TASK REQUIREMENTS:
A. Duplicate the passage of the column on Church and State in the Philippines starting with "Like the dictator, President" and going on through "and mysterious ways.".
B. In the column on Church and State in the Philippines, why did Cardinal Sin and Cory Aquino decline to back Gloria Macapagal-Arroyo in the 1998 race? Answer in one to three sentences.
C. According to the column on Church and State in the Philippines, on what date did Cardinal Sin and Cory Aquino foil Cha-cha at the Luneta?

# Start of SOURCE TEXT

It is in the Philippines, more than in any other Asian country, where Church and State stare at each other eyeball to eyeball, the first with the breviary of morality and the second with a fully loaded political musket. It is thus that Jaime Cardinal Sin has transformed the Church into a force to be reckoned with since the turbulent years of the Marcos dictatorship. EDSA spun from the outrage of the citizenry but it was the Church that lighted the torches and pounded the spiritual drums.
But the Church's ascendancy didn't last very long.
Its hierarchy split during the 1992 presidential elections. Jaime Cardinal Sin supported the presidential candidacy of Speaker Ramon Mitra while the rest of the bishops were split down the line. Cory Aquino swung her support behind her defense secretary Fidel Valdez Ramos. Without this support, Miriam Defensor Santiago would have carried the day, and what the Philippines would have been under a Santiago presidency we shall never know.
Like the dictator, President Ramos eventually learned he couldn't take on the Church full in the face and win. Cha-cha became a household word as FVR sought to extend his term beyond 1998. With his command of Congress, the power of the presidential purse, and Joe Almonte breathing mystical sulphur into his ears, President Ramos could have won his bet. But Jaime Cardinal Sin and Cory Aquino foiled Cha-cha at the Luneta Sept. 21, 1997 with about a million resonating their opposition. History works in its strange and mysterious ways.
Ramos' Cha-cha defeat opened the doors wide open for the triumph of Joseph Estrada in the 1998 presidential elections. Cardinal Sin didn't figure it would work out this way; neither did Cory Aquino. Both were strongly and adamantly against Estrada. Both supported the presidential bid of General Renato de Villa, changed their minds, then joined hands again to embrace mayor Alfredo Lim's run for Malacañang. Why not support Gloria Macapagal-Arroyo? The military will bark at her and she will cry, said the Cardinal. She is too "pragmatic" (read too ambitious and opportunistic), said Cory.
In the case of President Ramos, he too read his tea leaves and Ouija board wrong. He figured his endorsement would produce a reverse Beelzebub, propel Joe de Venecia to the presidency. There were other presidential candidates (A Ship of Fools, said Time magazine), Miriam Defensor-Santiago, Lito Osmeña, Juan Ponce Enrile, Raul Roco, Imelda Marcos, Santiago Dumlao. When the votes were counted, Erap Estrada had 40 per cent all to himself, the rest scattered like shards of a bombed-out Boeing among the rest of the presidential candidates.
Okay, we fast-forward. Eighteen months into the presidency, Joseph Estrada is stumbling all over the place. He bought time however with his temporary shelving of Concord, a partial cabinet reshuffle. He has promised henceforth to be a good boy, cross his heart. If he didn't shelve Concord, the experts say, President Estrada would be blown up sometime this year, a sorry pathetic caricature of a man who once startled the gods of Mount Olympus by seeking to join their ranks.

# End of SOURCE TEXT
# Start of LISTED ENTRIES

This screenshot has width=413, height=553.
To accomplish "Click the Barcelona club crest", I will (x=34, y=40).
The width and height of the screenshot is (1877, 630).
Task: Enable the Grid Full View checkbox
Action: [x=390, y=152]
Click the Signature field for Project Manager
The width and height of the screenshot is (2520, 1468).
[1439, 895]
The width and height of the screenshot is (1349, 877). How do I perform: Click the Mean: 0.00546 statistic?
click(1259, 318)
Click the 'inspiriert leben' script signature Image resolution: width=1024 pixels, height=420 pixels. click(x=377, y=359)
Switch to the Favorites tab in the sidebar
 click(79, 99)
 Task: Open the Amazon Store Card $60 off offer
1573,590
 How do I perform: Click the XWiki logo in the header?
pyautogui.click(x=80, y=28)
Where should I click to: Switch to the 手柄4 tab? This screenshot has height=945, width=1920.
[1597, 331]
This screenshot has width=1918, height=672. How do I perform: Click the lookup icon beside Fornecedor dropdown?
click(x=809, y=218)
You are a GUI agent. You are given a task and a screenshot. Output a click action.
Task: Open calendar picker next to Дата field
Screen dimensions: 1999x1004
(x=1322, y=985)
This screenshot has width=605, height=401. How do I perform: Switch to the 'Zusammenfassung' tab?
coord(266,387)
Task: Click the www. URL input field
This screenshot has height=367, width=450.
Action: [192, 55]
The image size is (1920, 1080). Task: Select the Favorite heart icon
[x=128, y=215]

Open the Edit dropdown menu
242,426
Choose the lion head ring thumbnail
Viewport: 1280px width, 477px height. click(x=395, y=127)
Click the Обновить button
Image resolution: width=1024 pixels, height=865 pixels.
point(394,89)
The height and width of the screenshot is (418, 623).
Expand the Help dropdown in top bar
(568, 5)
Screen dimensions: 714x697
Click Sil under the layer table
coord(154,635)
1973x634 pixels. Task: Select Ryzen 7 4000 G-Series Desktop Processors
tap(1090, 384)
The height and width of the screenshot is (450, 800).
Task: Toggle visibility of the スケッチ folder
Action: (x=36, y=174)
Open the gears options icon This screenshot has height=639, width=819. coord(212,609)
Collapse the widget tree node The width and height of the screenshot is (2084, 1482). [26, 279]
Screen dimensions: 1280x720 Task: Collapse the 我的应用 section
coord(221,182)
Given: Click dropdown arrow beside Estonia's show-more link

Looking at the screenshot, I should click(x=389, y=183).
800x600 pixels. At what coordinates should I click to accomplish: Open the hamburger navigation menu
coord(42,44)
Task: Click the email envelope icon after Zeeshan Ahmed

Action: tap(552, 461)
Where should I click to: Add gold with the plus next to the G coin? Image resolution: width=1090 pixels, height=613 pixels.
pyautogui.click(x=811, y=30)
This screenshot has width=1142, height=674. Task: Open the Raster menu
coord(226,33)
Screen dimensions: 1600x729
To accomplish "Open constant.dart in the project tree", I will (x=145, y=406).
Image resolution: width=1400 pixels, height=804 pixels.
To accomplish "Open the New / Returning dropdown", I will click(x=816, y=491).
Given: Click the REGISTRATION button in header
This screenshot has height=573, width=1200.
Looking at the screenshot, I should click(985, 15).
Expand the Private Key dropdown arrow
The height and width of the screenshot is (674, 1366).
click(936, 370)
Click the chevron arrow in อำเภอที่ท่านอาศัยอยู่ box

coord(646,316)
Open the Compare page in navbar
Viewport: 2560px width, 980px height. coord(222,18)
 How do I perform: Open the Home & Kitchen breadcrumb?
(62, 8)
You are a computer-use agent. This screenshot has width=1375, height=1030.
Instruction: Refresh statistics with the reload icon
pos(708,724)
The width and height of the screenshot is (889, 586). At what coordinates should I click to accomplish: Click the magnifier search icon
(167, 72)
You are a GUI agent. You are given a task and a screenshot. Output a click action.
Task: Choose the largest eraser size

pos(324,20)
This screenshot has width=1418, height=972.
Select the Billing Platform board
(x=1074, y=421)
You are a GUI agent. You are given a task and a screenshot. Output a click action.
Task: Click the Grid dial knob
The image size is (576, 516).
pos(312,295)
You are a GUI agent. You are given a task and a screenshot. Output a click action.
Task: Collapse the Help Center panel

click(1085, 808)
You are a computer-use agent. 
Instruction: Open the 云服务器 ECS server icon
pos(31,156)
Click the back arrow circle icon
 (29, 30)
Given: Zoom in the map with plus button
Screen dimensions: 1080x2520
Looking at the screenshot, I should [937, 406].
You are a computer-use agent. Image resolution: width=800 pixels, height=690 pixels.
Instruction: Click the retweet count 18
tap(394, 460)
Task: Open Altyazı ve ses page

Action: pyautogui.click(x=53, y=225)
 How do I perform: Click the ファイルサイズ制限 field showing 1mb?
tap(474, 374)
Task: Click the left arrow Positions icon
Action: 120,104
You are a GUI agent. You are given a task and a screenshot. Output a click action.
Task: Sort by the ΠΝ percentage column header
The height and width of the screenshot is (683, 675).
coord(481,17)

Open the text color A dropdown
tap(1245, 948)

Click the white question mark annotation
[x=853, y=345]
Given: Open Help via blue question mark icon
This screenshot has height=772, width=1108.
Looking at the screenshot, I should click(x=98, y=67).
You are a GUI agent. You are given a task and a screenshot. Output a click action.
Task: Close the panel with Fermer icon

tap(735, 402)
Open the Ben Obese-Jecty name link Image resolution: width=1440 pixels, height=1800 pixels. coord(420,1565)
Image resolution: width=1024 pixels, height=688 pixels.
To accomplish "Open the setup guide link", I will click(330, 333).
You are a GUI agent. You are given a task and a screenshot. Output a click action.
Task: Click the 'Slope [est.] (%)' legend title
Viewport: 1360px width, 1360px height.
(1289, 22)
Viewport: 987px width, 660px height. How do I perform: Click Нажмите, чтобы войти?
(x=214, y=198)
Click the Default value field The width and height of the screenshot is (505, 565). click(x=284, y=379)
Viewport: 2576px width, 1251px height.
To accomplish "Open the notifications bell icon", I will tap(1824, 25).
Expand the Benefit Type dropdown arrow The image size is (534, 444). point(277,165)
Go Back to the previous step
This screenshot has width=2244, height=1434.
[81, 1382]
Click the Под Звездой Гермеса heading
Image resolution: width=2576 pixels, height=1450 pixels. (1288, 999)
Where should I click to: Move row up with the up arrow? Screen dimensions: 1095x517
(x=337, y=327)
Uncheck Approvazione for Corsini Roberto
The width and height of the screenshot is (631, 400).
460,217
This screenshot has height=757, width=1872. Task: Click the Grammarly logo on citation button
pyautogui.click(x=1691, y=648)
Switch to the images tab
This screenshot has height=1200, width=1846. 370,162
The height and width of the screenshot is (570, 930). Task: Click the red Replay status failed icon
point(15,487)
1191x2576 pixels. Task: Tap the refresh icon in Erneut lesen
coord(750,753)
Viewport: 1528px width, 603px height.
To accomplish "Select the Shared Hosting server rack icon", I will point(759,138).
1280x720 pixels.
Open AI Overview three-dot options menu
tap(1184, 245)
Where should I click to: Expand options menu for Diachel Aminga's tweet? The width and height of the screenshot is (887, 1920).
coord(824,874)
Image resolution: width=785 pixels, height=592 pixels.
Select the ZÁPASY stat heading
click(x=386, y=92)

# End of LISTED ENTRIES

RESULTS IN ORDER:
A.
Like the dictator, President Ramos eventually learned he couldn't take on the Church full in the face and win. Cha-cha became a household word as FVR sought to extend his term beyond 1998. With his command of Congress, the power of the presidential purse, and Joe Almonte breathing mystical sulphur into his ears, President Ramos could have won his bet. But Jaime Cardinal Sin and Cory Aquino foiled Cha-cha at the Luneta Sept. 21, 1997 with about a million resonating their opposition. History works in its strange and mysterious ways.

B. Cardinal Sin said the military would bark at her and she would cry. Cory Aquino said she was too "pragmatic," which the column reads as too ambitious and opportunistic.

C. Sept. 21, 1997.